Saved entries

/---

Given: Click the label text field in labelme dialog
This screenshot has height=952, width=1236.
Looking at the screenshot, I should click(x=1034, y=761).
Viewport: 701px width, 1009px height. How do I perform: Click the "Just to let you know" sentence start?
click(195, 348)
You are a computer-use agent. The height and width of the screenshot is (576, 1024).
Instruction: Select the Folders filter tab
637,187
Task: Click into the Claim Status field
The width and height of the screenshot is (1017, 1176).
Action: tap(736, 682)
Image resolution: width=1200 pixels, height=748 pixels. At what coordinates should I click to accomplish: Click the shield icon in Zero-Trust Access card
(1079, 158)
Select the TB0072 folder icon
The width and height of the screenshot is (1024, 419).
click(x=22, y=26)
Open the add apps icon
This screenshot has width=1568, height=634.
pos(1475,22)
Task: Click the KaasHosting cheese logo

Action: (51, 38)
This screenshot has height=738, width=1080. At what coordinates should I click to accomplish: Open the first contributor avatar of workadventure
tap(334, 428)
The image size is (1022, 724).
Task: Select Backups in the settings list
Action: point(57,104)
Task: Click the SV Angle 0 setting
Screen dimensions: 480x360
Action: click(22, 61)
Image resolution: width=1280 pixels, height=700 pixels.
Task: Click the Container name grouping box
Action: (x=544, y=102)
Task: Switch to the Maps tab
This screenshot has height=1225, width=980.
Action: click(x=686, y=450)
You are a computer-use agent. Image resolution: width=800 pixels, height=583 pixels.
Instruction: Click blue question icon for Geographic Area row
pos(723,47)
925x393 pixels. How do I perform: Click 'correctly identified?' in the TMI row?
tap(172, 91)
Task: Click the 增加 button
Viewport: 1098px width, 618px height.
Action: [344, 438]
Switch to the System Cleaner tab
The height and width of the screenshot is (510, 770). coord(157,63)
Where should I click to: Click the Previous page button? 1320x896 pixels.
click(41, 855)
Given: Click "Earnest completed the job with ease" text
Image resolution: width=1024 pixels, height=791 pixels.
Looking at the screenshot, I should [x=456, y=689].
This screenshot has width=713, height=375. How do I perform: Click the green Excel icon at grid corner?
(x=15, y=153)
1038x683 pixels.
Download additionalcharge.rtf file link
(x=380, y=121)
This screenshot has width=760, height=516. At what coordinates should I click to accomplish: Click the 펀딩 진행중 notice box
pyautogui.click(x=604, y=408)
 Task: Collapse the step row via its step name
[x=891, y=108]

\---

What the exercise asks — The records above are to be repeated exactly, in their entirety.

Solution for this problem —
Given: Click the label text field in labelme dialog
This screenshot has height=952, width=1236.
Looking at the screenshot, I should click(x=1034, y=761).
Viewport: 701px width, 1009px height. How do I perform: Click the "Just to let you know" sentence start?
click(195, 348)
You are a computer-use agent. The height and width of the screenshot is (576, 1024).
Instruction: Select the Folders filter tab
637,187
Task: Click into the Claim Status field
The width and height of the screenshot is (1017, 1176).
Action: tap(736, 682)
Image resolution: width=1200 pixels, height=748 pixels. At what coordinates should I click to accomplish: Click the shield icon in Zero-Trust Access card
(1079, 158)
Select the TB0072 folder icon
The width and height of the screenshot is (1024, 419).
click(x=22, y=26)
Open the add apps icon
This screenshot has width=1568, height=634.
pos(1475,22)
Task: Click the KaasHosting cheese logo

Action: (51, 38)
This screenshot has height=738, width=1080. At what coordinates should I click to accomplish: Open the first contributor avatar of workadventure
tap(334, 428)
The image size is (1022, 724).
Task: Select Backups in the settings list
Action: point(57,104)
Task: Click the SV Angle 0 setting
Screen dimensions: 480x360
Action: click(22, 61)
Image resolution: width=1280 pixels, height=700 pixels.
Task: Click the Container name grouping box
Action: (x=544, y=102)
Task: Switch to the Maps tab
This screenshot has height=1225, width=980.
Action: click(x=686, y=450)
You are a computer-use agent. Image resolution: width=800 pixels, height=583 pixels.
Instruction: Click blue question icon for Geographic Area row
pos(723,47)
925x393 pixels. How do I perform: Click 'correctly identified?' in the TMI row?
tap(172, 91)
Task: Click the 增加 button
Viewport: 1098px width, 618px height.
Action: [344, 438]
Switch to the System Cleaner tab
The height and width of the screenshot is (510, 770). coord(157,63)
Where should I click to: Click the Previous page button? 1320x896 pixels.
click(41, 855)
Given: Click "Earnest completed the job with ease" text
Image resolution: width=1024 pixels, height=791 pixels.
Looking at the screenshot, I should [x=456, y=689].
This screenshot has width=713, height=375. How do I perform: Click the green Excel icon at grid corner?
(x=15, y=153)
1038x683 pixels.
Download additionalcharge.rtf file link
(x=380, y=121)
This screenshot has width=760, height=516. At what coordinates should I click to accomplish: Click the 펀딩 진행중 notice box
pyautogui.click(x=604, y=408)
 Task: Collapse the step row via its step name
[x=891, y=108]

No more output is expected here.